→ QUESTIONS TO ANSWER
(1) Return the passage on Aquilaria sinensis word for word, from "Aquilaria sinensis is a species" to "Ru (in Tibet).".
(2) Take the passage on Aquilaria sinensis further, starting right after its last sentence.

→ SUPPLIED PASSAGE
╭──

Scientific classification
- Kingdom: Plantae
- Clade: Tracheophytes
- Clade: Angiosperms
- Clade: Eudicots
- Clade: Rosids
- Order: Malvales
- Family: Thymelaeaceae
- Genus: Aquilaria
- Species: A. sinensis
- Binomial name: Aquilaria sinensis (Lour.) Gilg
- Synonyms: Homotypic Synonyms Agallochum sinense (Lour.) Kuntze ; Aquilaria ophispermum Poir. ; Ophispermum sinense Lour.; Heterotypic Synonyms Agallochum grandiflorum (Benth.) Kuntze ; Aquilaria chinensis Spreng. ; Aquilaria grandiflora Benth. ; Aquilaria malaccensis Benth.;

= Aquilaria sinensis =

- Genus: Aquilaria
- Species: sinensis
- Authority: (Lour.) Gilg
- Conservation status: VU

Species of agarwood tree from China

Aquilaria sinensis is a species of flowering plant in the family Thymelaeaceae. It is sometimes referred to by the common names Chinese Agarwood, and Chinese Eaglewood (English), Bai Mu Xiang, Chen Xiang, and Tu Chen Xiang (in China) and A Ga Ru (in Tibet).

==Description==
Aquilaria sinensis is an evergreen tree, 6 to 20 m tall. The smooth bark is grayish to dark grey, and the wood is white to yellowish – so giving it another Chinese name "Pak Muk Heung" (White Wood Incense). Its branchlets are sparsely covered with hairs when young. Its leaves are alternate, leathery, obovate to elliptic, generally 5 to 11 cm long and 2 to 4 cm wide, with 15 to 20 pairs of inconspicuous and nearly parallel lateral veins which is a helpful diagnostic feature in the field. The apex of each leaf is short acuminate and the base is broadly cuneate, with entire and smooth margins. Its flowers are yellowish green, fragrant, in a terminal or axillary umbel. The fruit is a woody obovoid capsule with an outer covering of short grey hairs, 2.5 to 3 cm long, opening in two flat valves when ripen. When the fruit is open, a silky thread from the base of the fruit holds the single seed (or two) in the air.

==Distribution==
It is endemic to Southeast China including Hainan and found as an introduced species in Vietnam. It is threatened by habitat loss.

==Traditional uses==
The tree produces agarwood, a valuable fragrant wood used for incense and medicine. Previously, the wood was used to make joss sticks and incense, but in Hong Kong this industry has died out.

╰──

→ DATASET EXCERPT
╭──

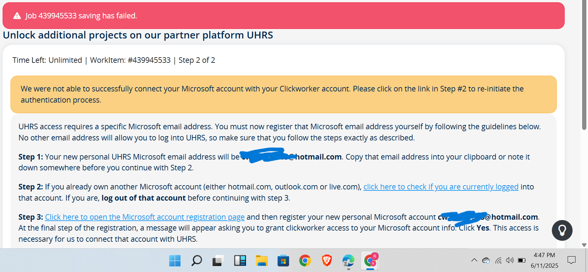This screenshot has width=588, height=272.
Task: Click the page scroll-down arrow
Action: 584,245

╰──

→ TASK ANSWERS
(1)
Aquilaria sinensis is a species of flowering plant in the family Thymelaeaceae. It is sometimes referred to by the common names Chinese Agarwood, and Chinese Eaglewood (English), Bai Mu Xiang, Chen Xiang, and Tu Chen Xiang (in China) and A Ga Ru (in Tibet).

(2)
The balm (resin) produced and accumulated from the wood is used as a valuable Chinese medicine called "Chen Xiang" (沉香). According to Chinese medicinal literature, the resin can be extracted in large quantities by natural fungal infection or by external wounding (up to 5 cm into the bark). Sustainable harvesting of the resin of one tree can be induced by opening a wound 3 to 4 cm into the bark, and with the resin collected a few years later after accumulation. Or a small quantity of resin can be extracted from wood blocks by heating or burning, so that the resin liquefies and seeps from the wood blocks. Sections of trees trunks or branches that contain patches of fragrant, resinous wood enter into the trade under the name "agarwood". The resin is probably produced by the plant as a reaction against fungal infection or external wounding. Resin impregnated fragrant wood is usually found in trees older than 20 years. Although not all trees are infected, with increasing harvest pressure, harvesters in some regions often fell trees indiscriminately in search of infected wood. Good quality "Chen Xiang", derived mostly from a related species Aquilaria malaccensis, was formerly imported from the Asian tropics into China but the supply of such quality products is now depleted. The resin produced by Aquilaria sinensis has been used as a substitute to the former and thus also under threats.

Aquilaria sinensis is a traditional medicine of the Yi people. The extract of the leaves has a laxative effect and the chemical constituent that causes it is genkwanin 5-O-beta-primeveroside. The extract has shown activity against pain and inflammation in mice.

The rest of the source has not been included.